Wit.AI co-founder Alex Lebrun has just one small dream: He wants to make artificially intelligent personalities available to every device we own. But even artificial intelligence systems have to crawl before they can walk.
Any plan to create a system like Joaquin Phoenix’s love interest in the movie Her “has to be grounded in reality,” Lebrun says. Right now, reality is not smooth dialog with a smartphone-based avatar that understands us and the world around us. A more realistic scenario for the next couple years will be empowering your TV to turn down the volume when you ask it to, by turning speech into machine-readable JSON lines.
“If you want to teach something to an AI,” Lebrun explained, “it first has to understand simple voice commands.” (In a recent Ask Me Anything on Reddit, Facebook AI director Yann LeCun also weighed in on Her, writing that “Something like the intelligent agent in ‘Her’ is totally out of reach of current technology.”)
Scaling speech recognition means embracing machine learning
Lebrun is no neophyte when it comes to interactions between humans and computers. He (along with fellow Wit employee Laurent Landowski) previously founded an online customer service company called VirtuOz that Nuance bought in 2013. So he’s not trying not to get ahead of himself — that goes for the technology as well as the business model. Because the vocabulary at Symantec, for example, doesn’t mean a whole lot at Nestle, VirtuOz, which provided a virtual customer service agent for websites, cost its users about $100,000 to deploy and it took months to hard-code the systems to know everything they needed to know for each individual company.
In trying to take this type of technology mainstream, neither the cost nor the static language model would work. That’s why Lebrun, Landowski and co-founder and CTO Willy Blandin decided to do things differently with Wit. It’s delivered as a free API that developers can use to build voice-command capabilities into their connected devices. Because it’s a cloud-based service, Wit can use machine learning to expand its knowledge base with each developer who adds commands to the system, rather than forcing everyone to hardwire their own sets of words and actions.
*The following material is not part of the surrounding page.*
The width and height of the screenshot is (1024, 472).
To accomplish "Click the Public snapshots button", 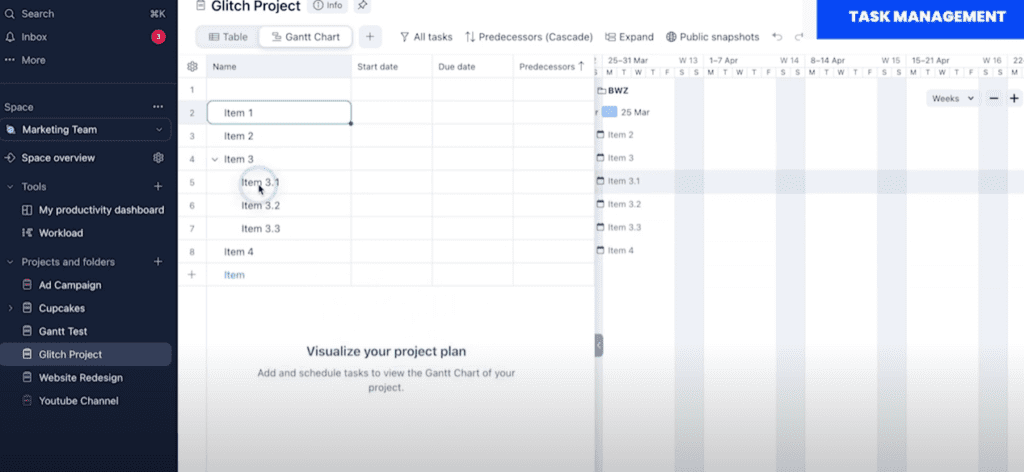I will (712, 37).
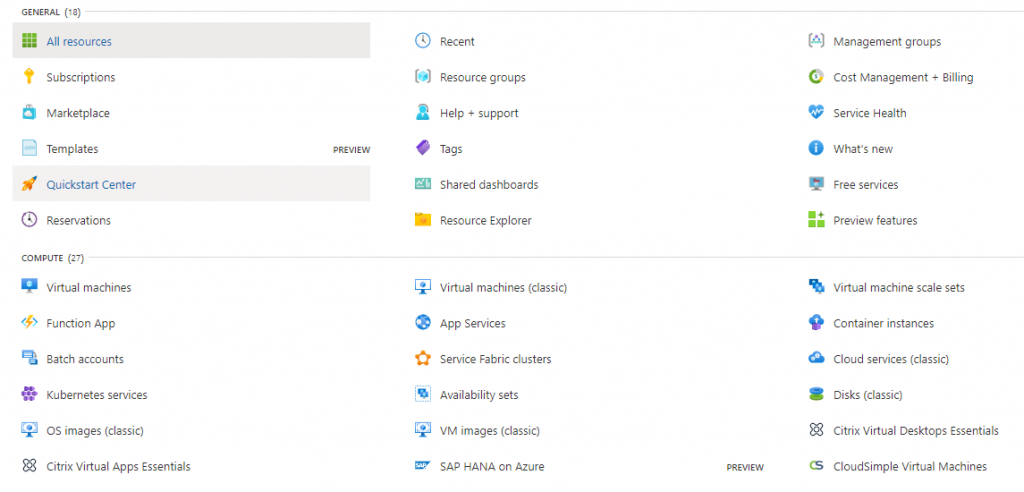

Currently, Wit has signed up about 3,500 developers, mostly in the world of connected devices and the internet of things. It was working with Nest before the Google acquisition (it’s not anymore) and is working with SmartThings and various devices with which its connected-home hub interacts. Ideally, someone sitting in his lounge chair will be able to say “Turn the temperature to 75 degrees” or “Set an alarm for 8:15 a.m.,” and the appropriate device will recognize the command, send it to the Wit servers for processing, and then perform the command when it receives its JSON instructions.
Because it’s dealing with a relatively small vocabulary (there are only so many connected devices right now and, therefore, only so many commands), Wit is able to hit accuracy rates up to 95 percent in some situations. “By connecting all these dots, we have a very good coverage of language,” Lebrun explained.
Provided it sticks to a discernible set of rules, he added, “If you invent your own language … it will work.”
To Siri and beyond
If voice commands are the first step toward a fully realized AI experience, the next step is a version of Apple’s Siri that works better (Microsoft would argue its Cortana virtual assistant fits this bill) and that’s omnipresent. Talking to a phone isn’t a particularly intuitive experience (using the keyboard is probably easier, Lebrun suggested) but engaging in some sort of dialog with other devices or appliances might feel a lot more natural. Lebrun thinks it will be at least three years before Wit’s API can enable full dialog between people and their devices.
Getting to something closer to what’s presented in Her? He thinks that’s 10 or 20 years away, maybe more. Lebrun applauds the current advances in fields such as deep learning, but, he said, “It’s still just 1 percent of AI.”
There are technical hurdles — adequately connecting various APIs or other systems for speech, language and vision, for example — as well as the difficulty of teaching systems to perceive things beyond pattern recognition. They’ll need to be able to figure out that tables or lamps, for example, don’t always look like tables or lamps. They’ll need to go beyond mere recognition and begin to understand what it means for people or objects move from Point A to Point B, to predict the future based on all the sensory experiences they’ve already ingested.
You know, like humans do.
Humans might need to make a few adjustments, too — including recognizing that no matter how good an AI system is or what they’ve been promised, it’s still a machine. Lebrun said about 25 percent of people who interacted with a VirtuOz agent thought it was a person — and that technology was relatively rudimentary. Many people felt obliged to type “Thank you” at the end of a chat session; about 15 percent tried to go off-topic and pick up “female” agents.
Amid all this talk about artificial intelligence, that last bit of info might actually be a comforting thought to some people. The more things change, the more they do, indeed, stay the same.